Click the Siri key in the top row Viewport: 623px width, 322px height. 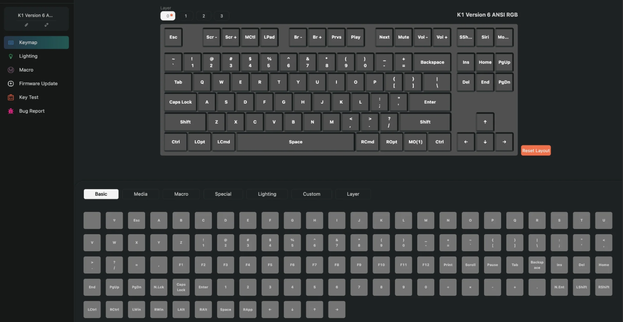[x=485, y=37]
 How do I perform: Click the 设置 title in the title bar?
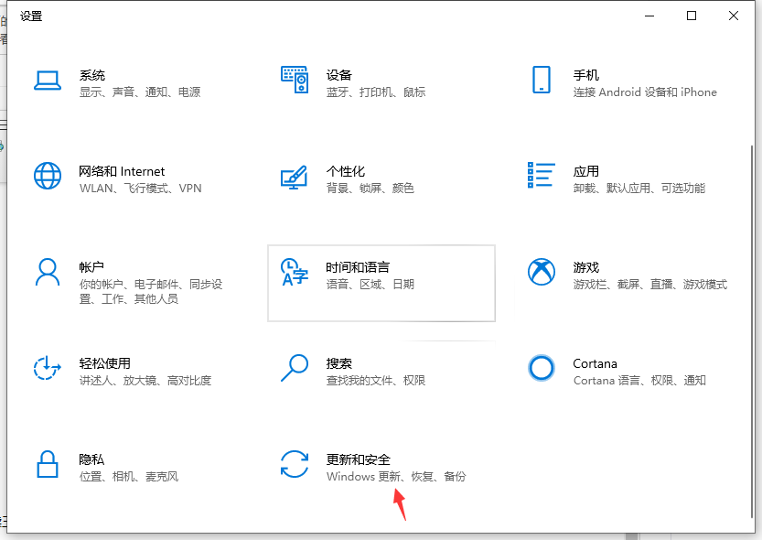[x=31, y=16]

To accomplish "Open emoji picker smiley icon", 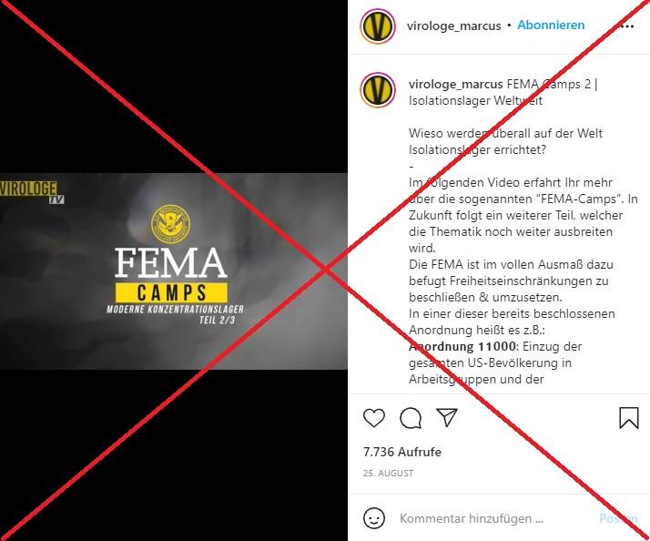I will 374,518.
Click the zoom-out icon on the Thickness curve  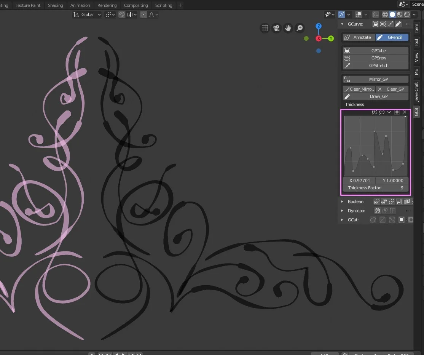382,112
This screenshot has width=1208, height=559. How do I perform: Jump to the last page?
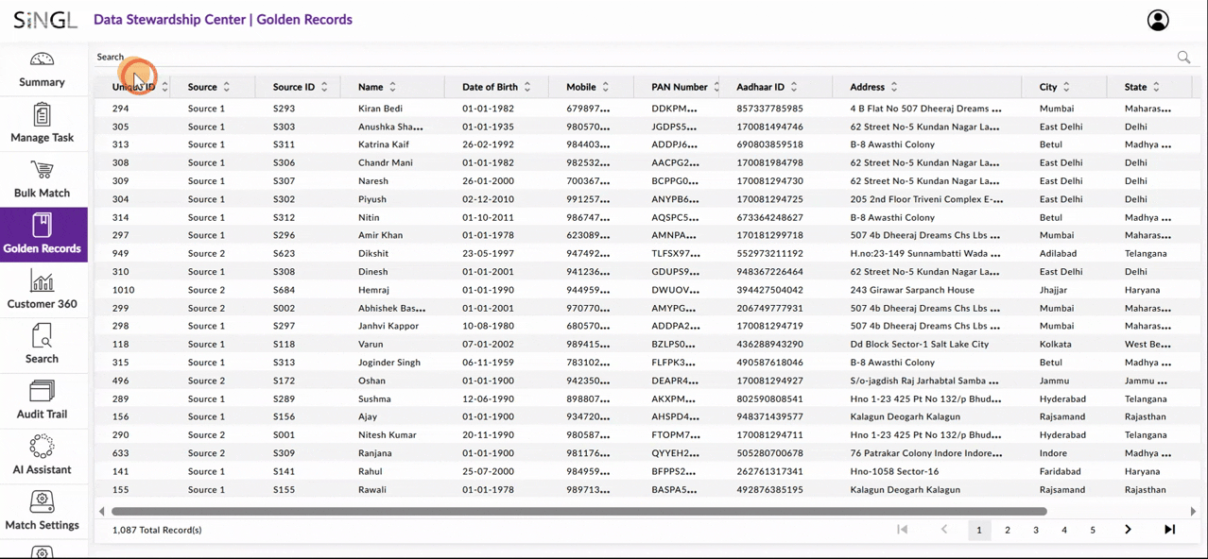pos(1169,530)
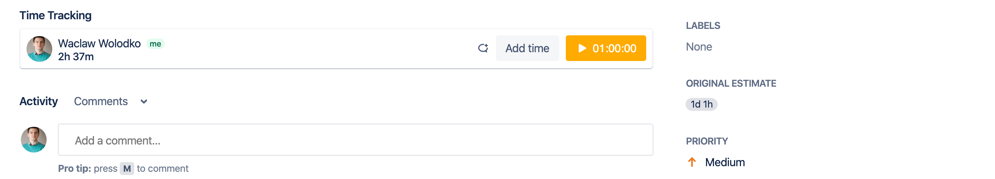Click the Add time button
The height and width of the screenshot is (179, 995).
tap(527, 48)
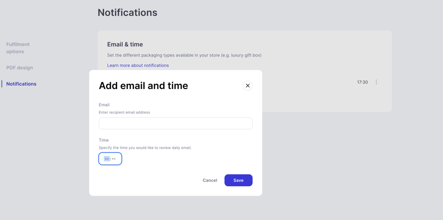Click the Notifications page heading
Image resolution: width=443 pixels, height=220 pixels.
pyautogui.click(x=127, y=13)
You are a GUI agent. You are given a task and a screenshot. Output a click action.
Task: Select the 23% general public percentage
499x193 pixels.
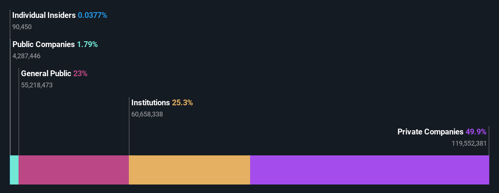tap(80, 73)
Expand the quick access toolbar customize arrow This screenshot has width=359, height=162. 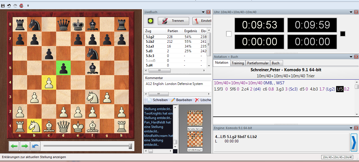tap(28, 6)
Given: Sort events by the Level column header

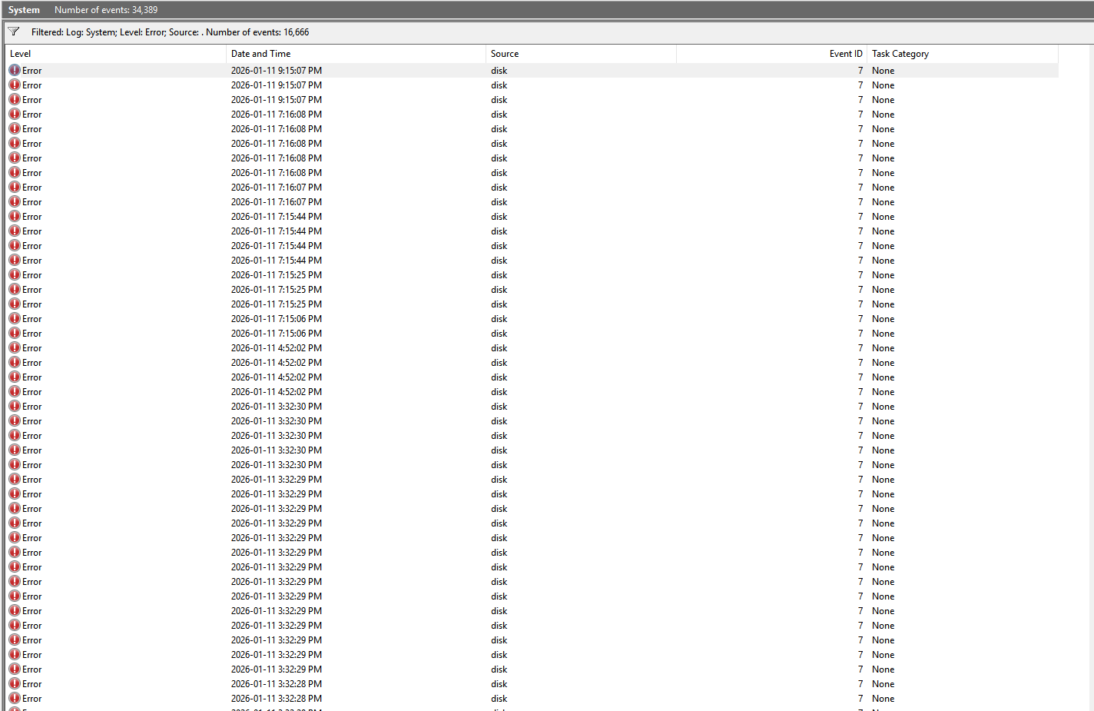Looking at the screenshot, I should 115,54.
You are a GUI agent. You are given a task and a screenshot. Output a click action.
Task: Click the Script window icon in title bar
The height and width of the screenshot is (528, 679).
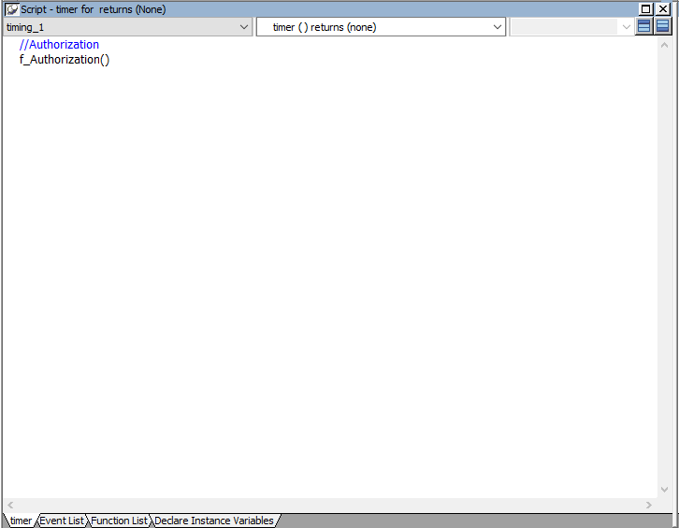tap(12, 9)
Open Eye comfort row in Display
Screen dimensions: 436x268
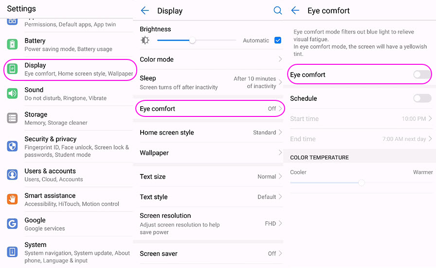point(209,109)
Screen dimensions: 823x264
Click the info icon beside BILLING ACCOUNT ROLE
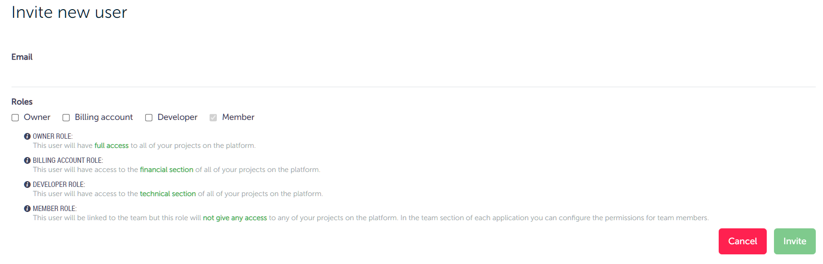[x=27, y=160]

◆ ◆ ◆ ◆

* PROBLEM TO SOLVE
No pictures go in the copy. Retype exactly the lines from the one with "Screen dimensions: 823x264" through the last line of the entries above, both included, and nothing more.

* REPLY
Screen dimensions: 823x264
Click the info icon beside BILLING ACCOUNT ROLE
[x=27, y=160]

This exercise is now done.